La « guerre contre la drogue » menée depuis trois ans par le gouvernement cambodgien engendre une vague croissante d’atteintes aux droits humains, remplit dangereusement les centres de détention et se traduit par une situation sanitaire très inquiétante – davantage encore depuis l’arrivée de la pandémie de COVID-19 – lors même qu’elle n’atteint pas son objectif déclaré de faire baisser la consommation de drogue, révèle Amnesty International dans le nouveau rapport d’enquête qu’elle publie le 13 mai 2020.
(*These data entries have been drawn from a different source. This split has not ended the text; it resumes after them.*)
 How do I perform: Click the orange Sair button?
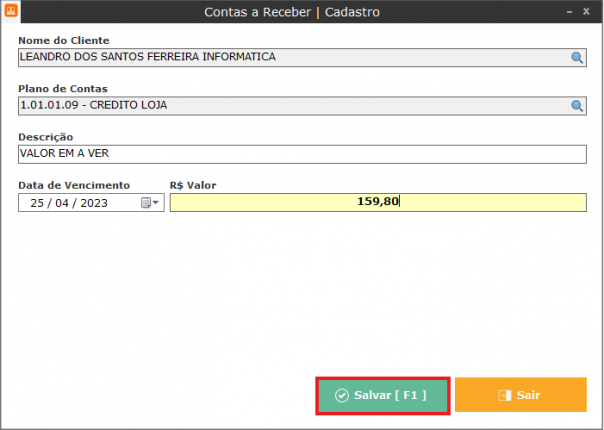point(520,395)
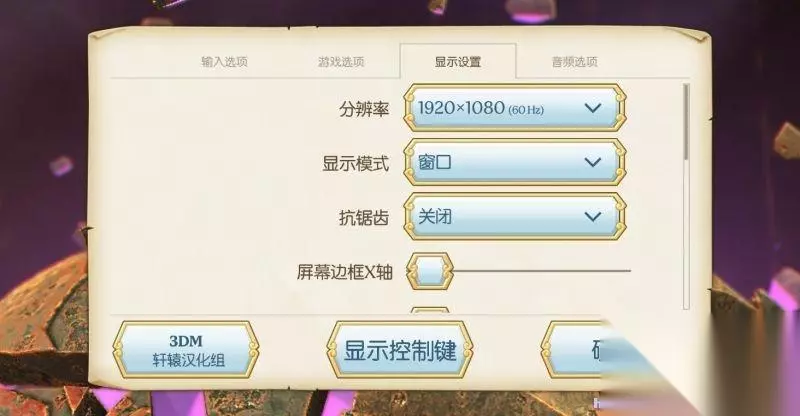The width and height of the screenshot is (800, 416).
Task: Click the partially hidden slider handle below 屏幕边框X轴
Action: [430, 310]
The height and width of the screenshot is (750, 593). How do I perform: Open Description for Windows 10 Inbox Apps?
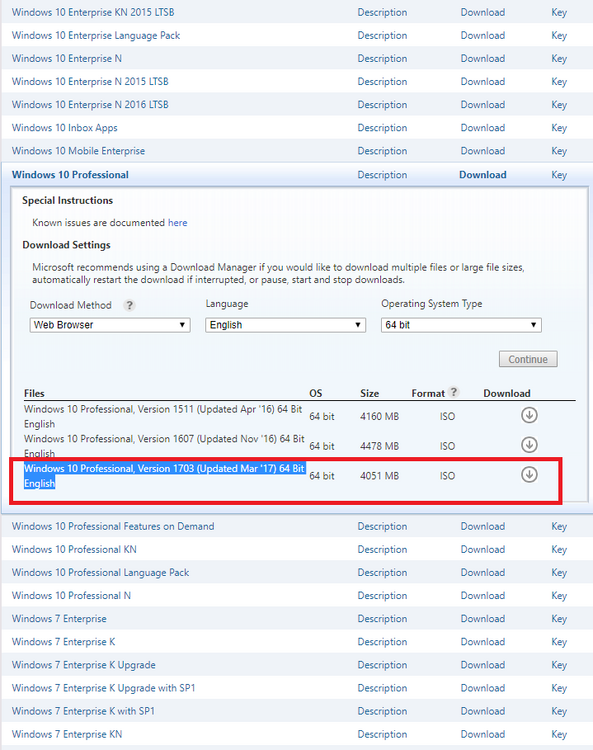pos(382,128)
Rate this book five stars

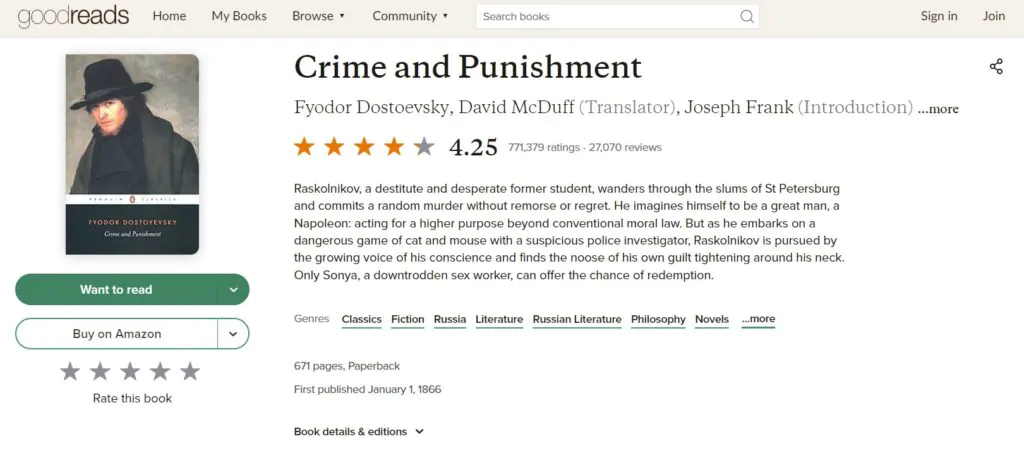click(190, 372)
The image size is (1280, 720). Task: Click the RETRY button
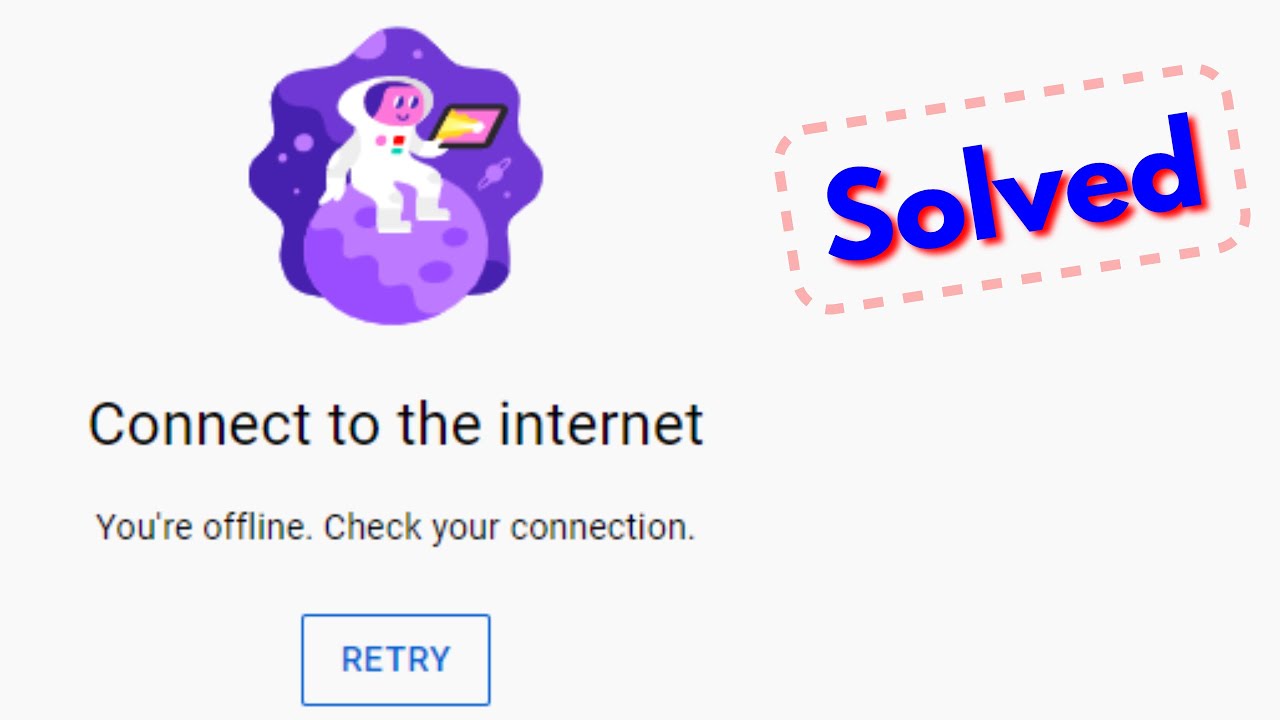click(x=396, y=660)
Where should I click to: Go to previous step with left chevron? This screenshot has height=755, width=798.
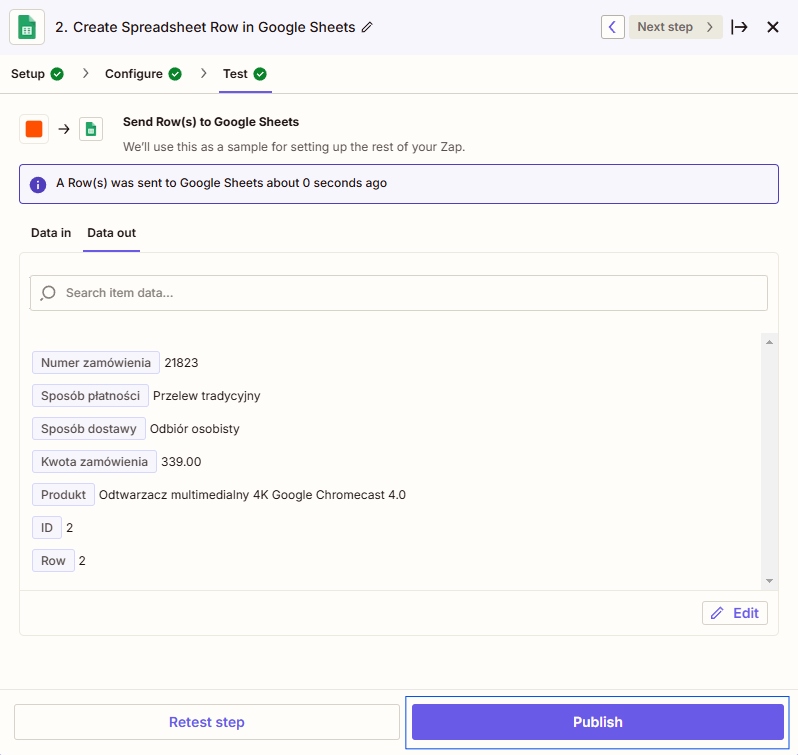pyautogui.click(x=612, y=27)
Ce rapport de 78 pages, intitulé Substance abuses: The human cost of Cambodia’s anti-drug campaign, révèle que les autorités s’en prennent aux personnes pauvres et marginalisées, procédant à des arrestations arbitraires, soumettant régulièrement des suspects à la torture et à d’autres formes de mauvais traitements, et enfermant ceux qui n’ont pas les moyens d’acheter leur liberté dans des prisons où la surpopulation est un fléau et dans des « centres de réadaptation » où ils sont privés de soins médicaux et soumis à de graves atteintes aux droits humains.

« La " guerre contre la drogue " au Cambodge est un désastre sur toute la ligne : elle repose sur des violations systématiques des droits humains et offre une flopée d’opportunités aux représentants du système judiciaire corrompus et mal payés, tout en n’apportant pas d’amélioration en termes de santé publique et de sécurité », a déclaré Nicholas Bequelin, directeur régional à Amnesty International.